Quando, dopo il caffè, trovo finalmente il coraggio di tirare fuori l'argomento, mia madre si fa avanti chiedendomi un favore.

«In ospedale abbiamo bisogno di qualche volontario che dia una mano con i bambini del reparto oncologico. Ci serve una figura che aiuti questi bimbi a trovare un po' di serenità in un momento difficile.»

Apro la bocca per dirle che non ho molto tempo libero, ma papà mi previene venendomi in aiuto: «Non sobbarcarla di impegni, Barbara. È già molto stressata per via dell'università e la pizzeria. Così finiremmo per vederla una sola volta l'anno.» La sua voce è monotona, priva di emozioni, come se fosse abituato a non ricevere belle notizie o a adeguarsi a quelle brutte. I suoi occhi, però, sono di una tristezza infinita. Io lo so com'è fatto mio padre. Lo conosco. Si sente una nullità perché non può contribuire al mantenimento della famiglia, né aiutare la figlia che studia lontano da casa. So che non vorrebbe vedermi fare mille lavori e che non dorme la notte al pensiero di sapermi rientrare tardi dopo un turno in pizzeria. Quello che è capitato è ingiusto, vorrei aiutarlo in qualche modo, ma non so come, se non facendo il mio dovere di figlia e studentessa.

La faccia mortificata di mamma è tutto un programma: «Non voglio stressarla, sto solo proponendo. È libera di scegliere.»

«Veramente non so se riuscirò. Che orari sono previsti?»

Le si illuminano gli occhi «Vedrai, non ti impegneranno troppo tempo. È solo per due volte la settimana, al pomeriggio sei libera, no?»

In teoria non è più così. Al club lavorerò su turni, perciò alcune settimane farò la sera, ma altre volte mi toccherà il pomeriggio e ho dato disponibilità anche per il fine settimana in cui non saranno escluse le mattine.

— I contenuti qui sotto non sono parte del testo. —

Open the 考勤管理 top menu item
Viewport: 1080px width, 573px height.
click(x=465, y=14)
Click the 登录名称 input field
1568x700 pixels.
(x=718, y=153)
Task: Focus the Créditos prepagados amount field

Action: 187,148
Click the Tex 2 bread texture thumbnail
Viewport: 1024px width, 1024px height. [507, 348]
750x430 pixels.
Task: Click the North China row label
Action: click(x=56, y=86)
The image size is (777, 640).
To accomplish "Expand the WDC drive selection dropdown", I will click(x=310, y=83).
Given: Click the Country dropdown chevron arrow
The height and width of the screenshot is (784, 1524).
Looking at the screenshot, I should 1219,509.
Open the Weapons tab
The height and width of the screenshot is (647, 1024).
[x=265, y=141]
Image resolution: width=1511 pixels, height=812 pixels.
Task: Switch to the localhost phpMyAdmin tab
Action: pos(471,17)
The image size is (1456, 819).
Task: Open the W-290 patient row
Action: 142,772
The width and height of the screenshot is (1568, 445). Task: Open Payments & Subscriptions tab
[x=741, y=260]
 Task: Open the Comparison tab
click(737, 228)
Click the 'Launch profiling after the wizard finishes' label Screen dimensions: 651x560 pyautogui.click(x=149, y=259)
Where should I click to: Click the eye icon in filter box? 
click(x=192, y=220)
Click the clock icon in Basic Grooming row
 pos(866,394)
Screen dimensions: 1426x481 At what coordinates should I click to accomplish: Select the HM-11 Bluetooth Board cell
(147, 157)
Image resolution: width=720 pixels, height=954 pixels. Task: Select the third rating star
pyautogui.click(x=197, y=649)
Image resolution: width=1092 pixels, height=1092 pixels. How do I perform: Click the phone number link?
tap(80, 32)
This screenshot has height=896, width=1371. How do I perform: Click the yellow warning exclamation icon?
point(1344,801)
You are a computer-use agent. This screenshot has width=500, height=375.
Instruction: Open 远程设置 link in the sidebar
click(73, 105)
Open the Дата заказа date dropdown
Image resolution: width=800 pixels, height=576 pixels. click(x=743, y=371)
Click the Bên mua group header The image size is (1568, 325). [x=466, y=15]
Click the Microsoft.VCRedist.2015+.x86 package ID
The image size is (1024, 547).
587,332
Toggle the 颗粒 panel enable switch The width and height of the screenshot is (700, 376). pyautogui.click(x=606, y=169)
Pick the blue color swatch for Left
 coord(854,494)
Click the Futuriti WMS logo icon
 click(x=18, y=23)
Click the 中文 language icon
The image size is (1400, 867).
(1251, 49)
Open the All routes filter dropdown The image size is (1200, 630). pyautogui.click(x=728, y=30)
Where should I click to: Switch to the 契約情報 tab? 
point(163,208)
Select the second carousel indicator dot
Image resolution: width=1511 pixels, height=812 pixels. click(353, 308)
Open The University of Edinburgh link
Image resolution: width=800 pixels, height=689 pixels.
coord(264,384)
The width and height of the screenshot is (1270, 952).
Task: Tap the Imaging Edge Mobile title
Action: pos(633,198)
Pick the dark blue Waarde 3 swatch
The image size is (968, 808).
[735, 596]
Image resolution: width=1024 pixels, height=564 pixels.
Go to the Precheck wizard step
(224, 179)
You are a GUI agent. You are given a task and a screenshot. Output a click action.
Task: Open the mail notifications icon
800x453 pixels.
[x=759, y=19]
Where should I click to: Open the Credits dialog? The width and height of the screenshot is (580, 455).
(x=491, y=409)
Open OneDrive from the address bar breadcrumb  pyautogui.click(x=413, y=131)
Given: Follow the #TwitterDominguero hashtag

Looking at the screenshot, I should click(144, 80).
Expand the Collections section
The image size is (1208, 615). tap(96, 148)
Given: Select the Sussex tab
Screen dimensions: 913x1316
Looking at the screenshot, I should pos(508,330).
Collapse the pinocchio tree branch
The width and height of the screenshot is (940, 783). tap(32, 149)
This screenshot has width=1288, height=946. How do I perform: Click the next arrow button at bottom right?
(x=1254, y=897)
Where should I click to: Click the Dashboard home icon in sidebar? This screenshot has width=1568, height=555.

Ai miei, però, non lo dico. Taccio l'intera questione del Grove con la promessa che lo farò al più presto. Se lo facessi adesso, mamma ritirerebbe la sua proposta del volontariato pensando di gravarmi di impegni. Per due volte alla settimana posso rientrarci dentro. E poi voglio che sia orgogliosa di me. Se basta così poco per renderla felice allora va benissimo.

Quando torno a casa, quella sera, trovo Gaia e Nicola accoccolati sul nostro divano del salotto intenti a seguire una delle loro serie preferite su Netflix.